Our conversations started amicably but quickly unraveled as I revealed my intention to write this story. Mughadam seems to be an inherently friendly person, but she swiftly turned suspicious – scared, even – to speak with me as a journalist.
Her fear stemmed not from my pen, notepad, or recorder, but from the people she considers her superiors, those with a disproportionate level of control over her future, even after her hair salon went out of business entirely. Mughadam got herself into this predicament during her transition out of the old village, coming to a contractual agreement with USC about her “aid package,” the same one Keys touted so highly as the university “doing its part” for the village’s prior inhabitants.
But Mughadam perceives Keys and his department not as the generous entity to which they ascribe themselves, but as the facilitators of her business’s demise. USC indeed provided her company with funding, real estate assistance, and legal guidance during the changeover period, but these benefits came with a catch – one that proved nearly catastrophic for Mughadam, Alam, and others.
Mughadam would not tell me about the kind of trouble in which she found herself with USC, but Alam was willing to share his story, which he says is similar to a lot of his colleagues from the old village.
After Alam moved his shop to Vermont St., a reporter with The Daily Trojan approached him with a story about his new location. Alam was accommodating, providing the student journalist with a lengthy interview about the move-out process and how he views his relationship with USC moving forward.
The Quik-Pix owner thought little of the interview in the following days, so he says he was shocked by the letter and phone calls he received from USC berating him for talking with the media about his move. The school cited a clause in the contract he signed prohibiting him from discussing the details of the village’s transition with the media in any capacity.
USC threatened to strip him of the $17,500 (the maximum amount the school offered any business) for violating the stipulation in the agreement Alam says he was not privy to prior to his interview. Essentially, by accepting the university’s support in moving locations, the business owners subjected themselves to absolute censorship from telling their stories.
When asked about the nature of these clauses, Keys denied knowing anything about them, claiming he was not even aware they existed. However, it is questionable at best that the man in charge of civic engagement for the USC Village project would not be well-informed about the nuances of the contracts the university signed with the departing village businesses.
The question then becomes: If USC truly believes that its mission for the project is founded in accessibility and fairness to Angelenos of all socioeconomic backgrounds, and it truly did its best to accommodate the former village businesspeople, why would it feel the need to restrict those community leaders from speaking with the media?

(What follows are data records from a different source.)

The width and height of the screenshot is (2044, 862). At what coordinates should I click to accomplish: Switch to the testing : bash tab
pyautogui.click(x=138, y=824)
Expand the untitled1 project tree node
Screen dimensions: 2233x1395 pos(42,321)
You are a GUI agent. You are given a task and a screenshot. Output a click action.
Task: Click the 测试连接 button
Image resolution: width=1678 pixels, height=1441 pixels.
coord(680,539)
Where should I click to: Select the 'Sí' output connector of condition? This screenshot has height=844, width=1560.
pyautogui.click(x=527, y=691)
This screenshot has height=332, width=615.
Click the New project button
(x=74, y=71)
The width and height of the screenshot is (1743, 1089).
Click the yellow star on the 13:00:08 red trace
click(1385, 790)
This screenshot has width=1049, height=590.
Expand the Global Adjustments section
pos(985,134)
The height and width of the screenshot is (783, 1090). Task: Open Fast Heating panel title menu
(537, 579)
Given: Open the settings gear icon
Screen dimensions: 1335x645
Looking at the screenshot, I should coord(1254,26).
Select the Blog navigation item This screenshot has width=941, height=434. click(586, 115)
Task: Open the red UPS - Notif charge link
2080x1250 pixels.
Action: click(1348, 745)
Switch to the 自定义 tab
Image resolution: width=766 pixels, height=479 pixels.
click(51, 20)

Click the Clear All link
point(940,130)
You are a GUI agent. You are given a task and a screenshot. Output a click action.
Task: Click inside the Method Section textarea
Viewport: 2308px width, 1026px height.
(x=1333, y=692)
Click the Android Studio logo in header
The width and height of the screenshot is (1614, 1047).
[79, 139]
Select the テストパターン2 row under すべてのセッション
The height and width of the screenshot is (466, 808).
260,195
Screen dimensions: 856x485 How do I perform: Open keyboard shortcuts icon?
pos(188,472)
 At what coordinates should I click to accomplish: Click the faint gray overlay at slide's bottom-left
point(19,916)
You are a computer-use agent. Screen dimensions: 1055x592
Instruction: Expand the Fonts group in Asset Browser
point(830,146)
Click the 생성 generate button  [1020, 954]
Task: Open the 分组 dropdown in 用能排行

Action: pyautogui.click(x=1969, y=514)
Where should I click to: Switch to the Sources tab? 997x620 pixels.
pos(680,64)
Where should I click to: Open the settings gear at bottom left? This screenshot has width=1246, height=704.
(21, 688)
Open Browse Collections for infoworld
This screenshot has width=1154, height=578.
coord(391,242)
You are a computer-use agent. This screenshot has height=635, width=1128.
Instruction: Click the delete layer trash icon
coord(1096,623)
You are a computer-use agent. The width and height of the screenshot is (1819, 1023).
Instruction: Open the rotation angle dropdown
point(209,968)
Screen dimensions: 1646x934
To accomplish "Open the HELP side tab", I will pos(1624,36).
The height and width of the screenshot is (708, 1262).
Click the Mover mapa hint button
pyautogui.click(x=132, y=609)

The answer to that question is apparent, as the university continues in its insatiable quest for economic and academic growth. With one of the largest endowments in the country and an elite admissions rate, it appears that Nikias’s dream of elevating USC into the realm of the Ivy Leagues may yet be within reach at some point in the future.
Exactly which sector of the community will reap the benefits of such successes remains to be seen, but the strength of the elite weighed against the will of the South Central community could not be better encapsulated than the words with which Alam parted with me.
“Nothing is permanent in this world, my friend,” he said. “Always remember that.”